Mitigating the risks
The pressing question for us, then, is, how do we use Vicky's "green energy option" in a way that mitigates the risks we know are inherent in the proxy pattern, and particularly with delegateCall?
Yondon posed a similar question during our exchange, saying "up until now, we've mainly been very careful and thorough in our upgrade process. This process has been very manual though (in particular the storage layout validation) and going forward we would like to automate these storage layout checks."
The centerpiece of our mitigation strategy at NuCypher is the way that we verify the layout of our previously-deployed and candidate contracts prior to an upgrade. We deploy candidate contracts to the blockchain and then we perform checks to verify compatibility between the layout of the previously-deployed contract and the candidate contract.
On layout verification, Victoria says: "We aren't merely checking storage - the check itself is on-chain. You always check only with bytecode, with direct access for slots. One minus: it's costly because you pay for the on-chain parts of this verification."
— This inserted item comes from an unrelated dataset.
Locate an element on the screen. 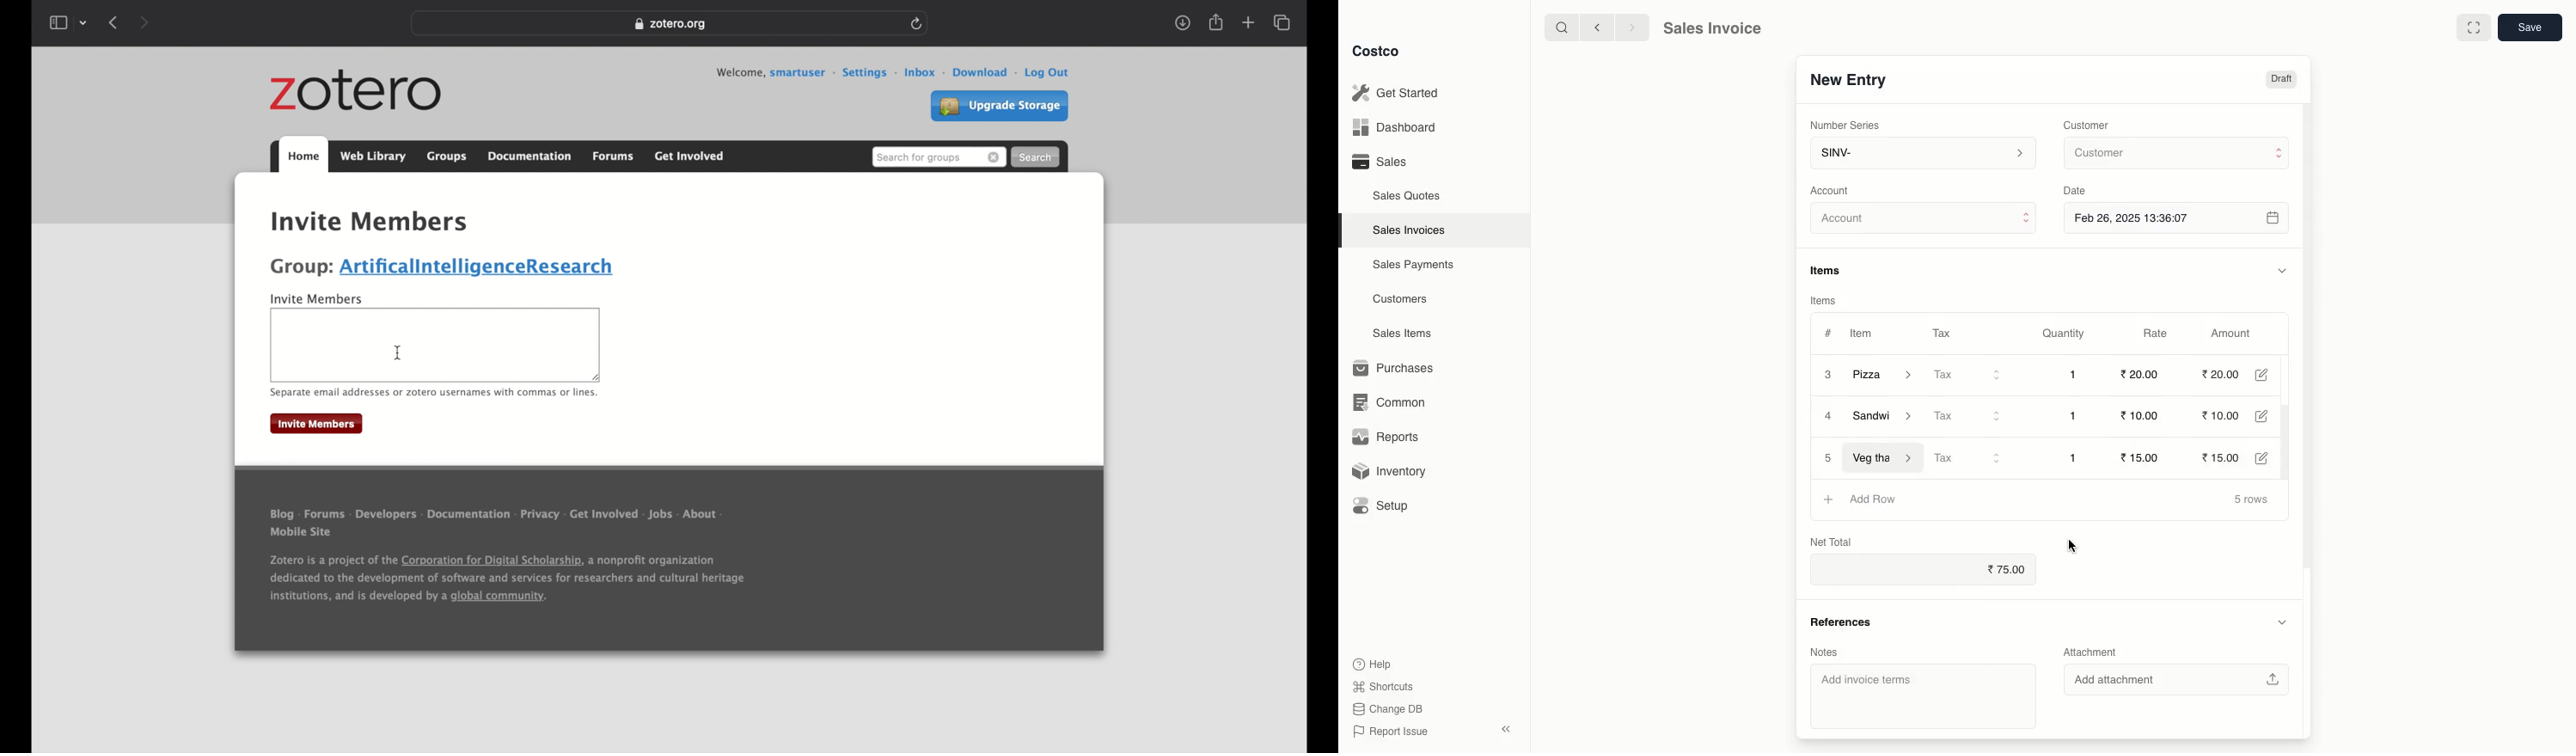 The height and width of the screenshot is (756, 2576). invite members is located at coordinates (370, 223).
"We are not 100% safe - nobody is. We can't check everything, but we can check the main slots in the storage layout. And again, because the check is on-chain, this means that even if we put an incompatible contract in our repo, we won't be able to upgrade to it even by force."
Best practices for writing upgradeable smart contracts in a secure way are still emerging and very much unclear. While we think the proxy pattern best fits our project's requirements, we also recognize that the other patterns make sense in other places.
For our part, we will continue to pursue our mission by ensuring that privacy-preserving solutions are not only available but affordable.
We're hopeful that this post will contribute to the broader conversation and help us get to a point where we're all more comfortable writing, deploying, and upgrading smart contracts.